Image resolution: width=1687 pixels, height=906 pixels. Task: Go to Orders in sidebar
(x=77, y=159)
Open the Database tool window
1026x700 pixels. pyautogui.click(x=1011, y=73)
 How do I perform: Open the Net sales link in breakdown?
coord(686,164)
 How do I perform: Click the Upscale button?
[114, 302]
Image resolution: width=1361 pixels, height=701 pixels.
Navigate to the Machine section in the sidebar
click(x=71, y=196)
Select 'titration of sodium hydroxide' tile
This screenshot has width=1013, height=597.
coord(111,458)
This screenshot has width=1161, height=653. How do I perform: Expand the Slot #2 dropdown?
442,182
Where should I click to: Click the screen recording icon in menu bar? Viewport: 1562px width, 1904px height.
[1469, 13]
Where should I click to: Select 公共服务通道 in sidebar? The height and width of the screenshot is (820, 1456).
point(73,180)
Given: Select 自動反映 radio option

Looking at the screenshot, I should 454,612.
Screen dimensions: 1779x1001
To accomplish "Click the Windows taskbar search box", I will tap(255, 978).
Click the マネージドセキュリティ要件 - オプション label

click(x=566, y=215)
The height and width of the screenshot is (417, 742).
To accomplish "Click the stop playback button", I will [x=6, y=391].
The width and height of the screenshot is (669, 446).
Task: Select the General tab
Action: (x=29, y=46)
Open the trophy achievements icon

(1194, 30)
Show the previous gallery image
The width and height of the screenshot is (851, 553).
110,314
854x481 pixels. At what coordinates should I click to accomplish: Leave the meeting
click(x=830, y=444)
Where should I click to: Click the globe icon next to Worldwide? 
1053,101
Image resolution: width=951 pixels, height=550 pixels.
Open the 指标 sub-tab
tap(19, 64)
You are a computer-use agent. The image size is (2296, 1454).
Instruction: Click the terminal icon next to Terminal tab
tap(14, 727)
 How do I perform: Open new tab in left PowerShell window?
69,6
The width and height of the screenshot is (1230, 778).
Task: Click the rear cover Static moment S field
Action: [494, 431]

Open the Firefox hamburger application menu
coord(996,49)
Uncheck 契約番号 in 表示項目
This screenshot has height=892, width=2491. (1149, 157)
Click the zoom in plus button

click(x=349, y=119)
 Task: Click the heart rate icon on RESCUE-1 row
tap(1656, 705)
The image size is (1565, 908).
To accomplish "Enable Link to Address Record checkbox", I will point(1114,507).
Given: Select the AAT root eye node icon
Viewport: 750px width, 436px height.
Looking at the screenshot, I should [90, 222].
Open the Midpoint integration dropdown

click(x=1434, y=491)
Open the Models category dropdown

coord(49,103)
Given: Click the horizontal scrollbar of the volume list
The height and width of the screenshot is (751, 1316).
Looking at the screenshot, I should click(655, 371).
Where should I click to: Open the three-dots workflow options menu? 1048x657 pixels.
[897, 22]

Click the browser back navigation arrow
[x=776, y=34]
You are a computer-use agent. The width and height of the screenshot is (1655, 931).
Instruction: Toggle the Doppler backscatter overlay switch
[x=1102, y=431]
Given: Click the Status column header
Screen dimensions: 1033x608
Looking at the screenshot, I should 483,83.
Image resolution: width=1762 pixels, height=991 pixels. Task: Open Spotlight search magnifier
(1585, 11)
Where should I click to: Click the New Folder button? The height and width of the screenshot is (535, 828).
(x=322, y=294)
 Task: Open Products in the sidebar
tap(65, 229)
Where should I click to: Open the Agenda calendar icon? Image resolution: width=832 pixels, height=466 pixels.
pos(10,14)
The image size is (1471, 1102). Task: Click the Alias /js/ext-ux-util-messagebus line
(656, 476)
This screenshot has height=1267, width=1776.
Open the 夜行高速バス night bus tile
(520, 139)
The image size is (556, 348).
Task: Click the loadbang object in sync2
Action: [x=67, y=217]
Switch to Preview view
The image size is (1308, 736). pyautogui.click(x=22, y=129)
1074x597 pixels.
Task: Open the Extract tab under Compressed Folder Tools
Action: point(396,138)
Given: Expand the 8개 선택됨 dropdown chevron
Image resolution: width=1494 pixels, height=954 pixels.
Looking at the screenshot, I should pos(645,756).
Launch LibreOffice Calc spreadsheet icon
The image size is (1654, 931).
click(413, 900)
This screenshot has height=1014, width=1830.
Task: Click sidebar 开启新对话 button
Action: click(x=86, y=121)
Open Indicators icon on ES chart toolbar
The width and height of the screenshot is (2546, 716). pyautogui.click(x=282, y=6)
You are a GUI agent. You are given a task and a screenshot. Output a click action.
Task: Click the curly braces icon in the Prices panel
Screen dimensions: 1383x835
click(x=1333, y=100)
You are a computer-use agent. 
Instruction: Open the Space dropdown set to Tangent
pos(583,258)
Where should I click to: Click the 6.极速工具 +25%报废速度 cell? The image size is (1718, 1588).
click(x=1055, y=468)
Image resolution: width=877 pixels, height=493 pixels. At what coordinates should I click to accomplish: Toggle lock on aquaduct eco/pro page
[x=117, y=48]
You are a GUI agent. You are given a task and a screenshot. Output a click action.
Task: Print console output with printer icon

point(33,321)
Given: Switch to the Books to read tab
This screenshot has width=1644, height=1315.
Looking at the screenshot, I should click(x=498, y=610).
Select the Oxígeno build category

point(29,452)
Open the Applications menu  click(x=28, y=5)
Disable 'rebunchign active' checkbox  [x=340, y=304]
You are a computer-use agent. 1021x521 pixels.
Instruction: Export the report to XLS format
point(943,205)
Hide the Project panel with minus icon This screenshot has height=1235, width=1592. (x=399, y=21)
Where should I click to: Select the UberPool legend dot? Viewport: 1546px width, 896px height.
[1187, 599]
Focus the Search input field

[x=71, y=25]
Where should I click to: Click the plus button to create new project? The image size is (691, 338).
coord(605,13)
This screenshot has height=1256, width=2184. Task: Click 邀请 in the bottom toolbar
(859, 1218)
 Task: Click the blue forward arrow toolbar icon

Task brief — Tally the lines in the data that contain the string "panel". Report only the total.

Your solution — 2